O advogado Sergio William Lima Dos Anjos disse que não existe nenhum elemento no processo que ligue o agente aos militares julgados no núcleo. Conforme o advogado, nenhum dos outros réus ou das testemunhas conhecia Soares.
Anjos rebateu a tese de que o policial teria se infiltrado na equipe de segurança de Lula. “O Wladimir foi requerido por essa missão, porque ele tinha muita experiência na segurança de autoridades. Ele já fez segurança do ex-presidente Jair Bolsonaro, do ministro Flávio Dino, da ex-presidente Dilma. Essa era uma das especialidades dele.

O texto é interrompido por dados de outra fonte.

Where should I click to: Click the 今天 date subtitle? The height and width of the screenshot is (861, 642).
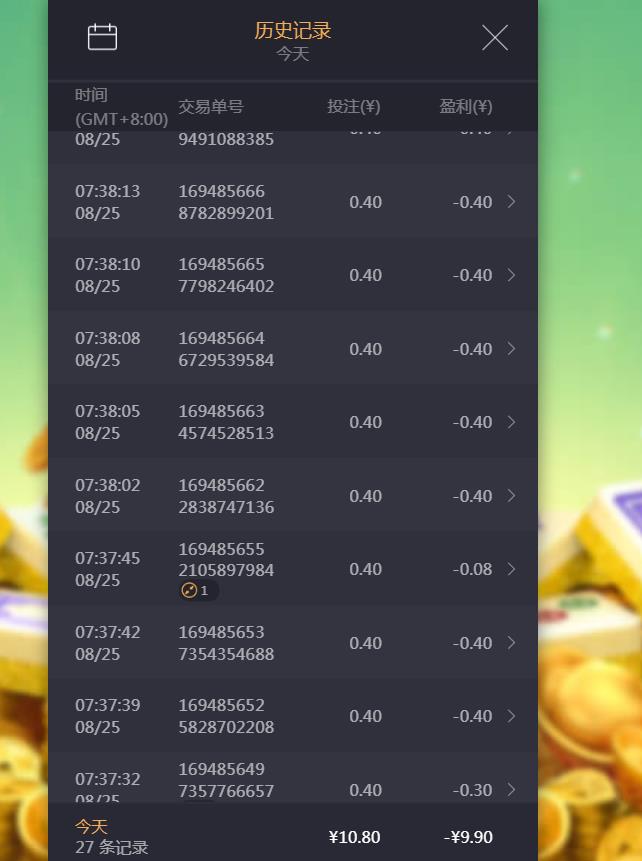[293, 54]
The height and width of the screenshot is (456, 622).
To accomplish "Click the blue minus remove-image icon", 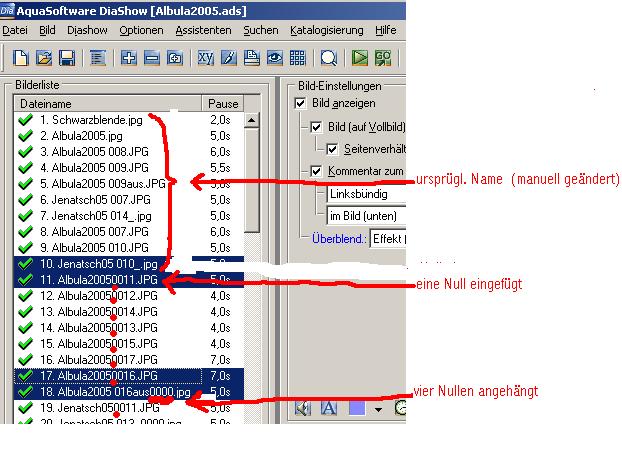I will pos(152,58).
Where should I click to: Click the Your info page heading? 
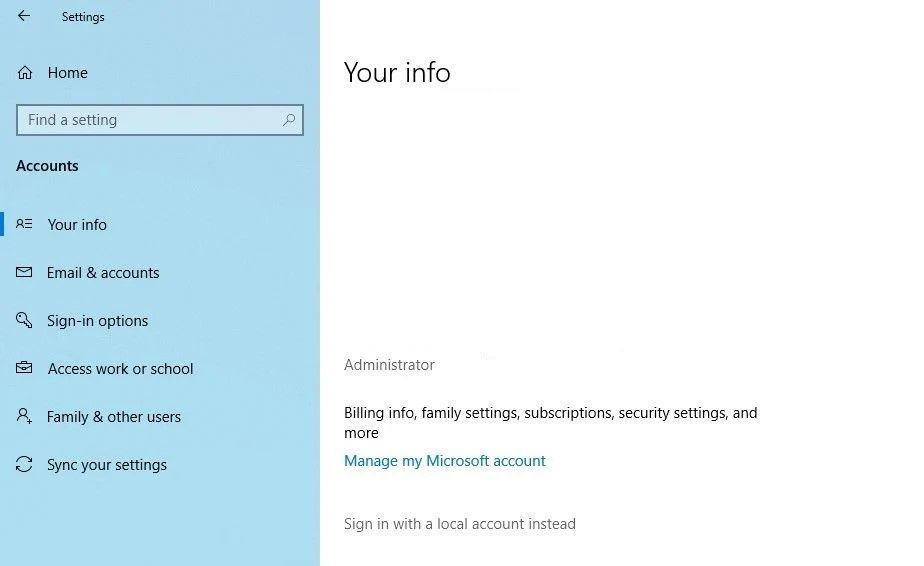click(397, 73)
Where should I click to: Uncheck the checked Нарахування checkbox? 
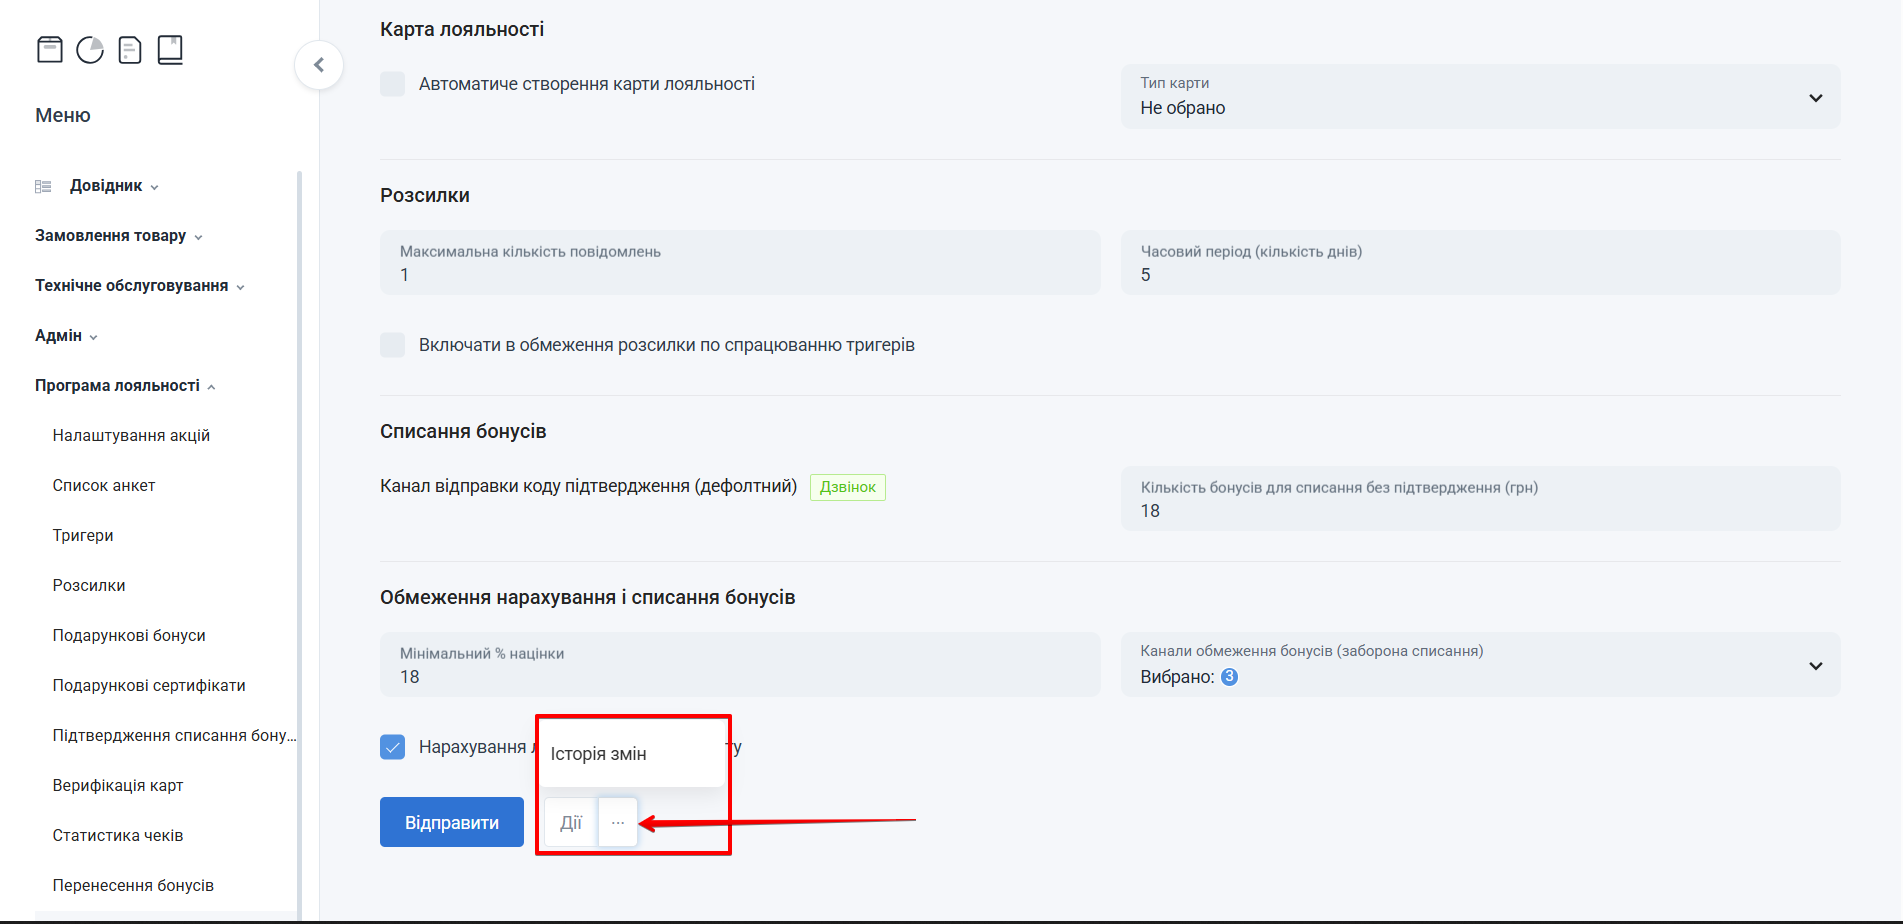click(393, 747)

Está comprovado que ele não se infiltrou”, disse.
Fizeram sustentações orais os advogados dos seguintes réus:
- Rodrigo Bezerra De Azevedo
Advogado: Jeffrey Chiquini Da Costa - Ronald Ferreira De Araujo Junior
Advogados: João Carlos Dalmagro Junior e Lissandro Sampaio - Sergio Ricardo Cavaliere De Medeiros
Advogado: Igor Laboissieri Vasconcelos Lima - Wladimir Matos Soares
Advogado: Sergio William Lima Dos Anjos
São réus na AP 2696:
Bernardo Romão Correa Netto (coronel do Exército);
Estevam Cals Theophilo Gaspar De Oliveira (general da reserva do Exército);
Fabrício Moreira de Bastos (coronel);
Hélio Ferreira Lima (tenente-coronel);
Márcio Nunes de Resende Júnior (coronel);
Rafael Martins de Oliveira (tenente-coronel);
Rodrigo Bezerra de Azevedo (tenente-coronel);
Ronald Ferreira de Araújo Júnior (tenente-coronel);
Sérgio Ricardo Cavaliere de Medeiros (tenente-coronel); e
Wladimir Matos Soares (agente da Polícia Federal).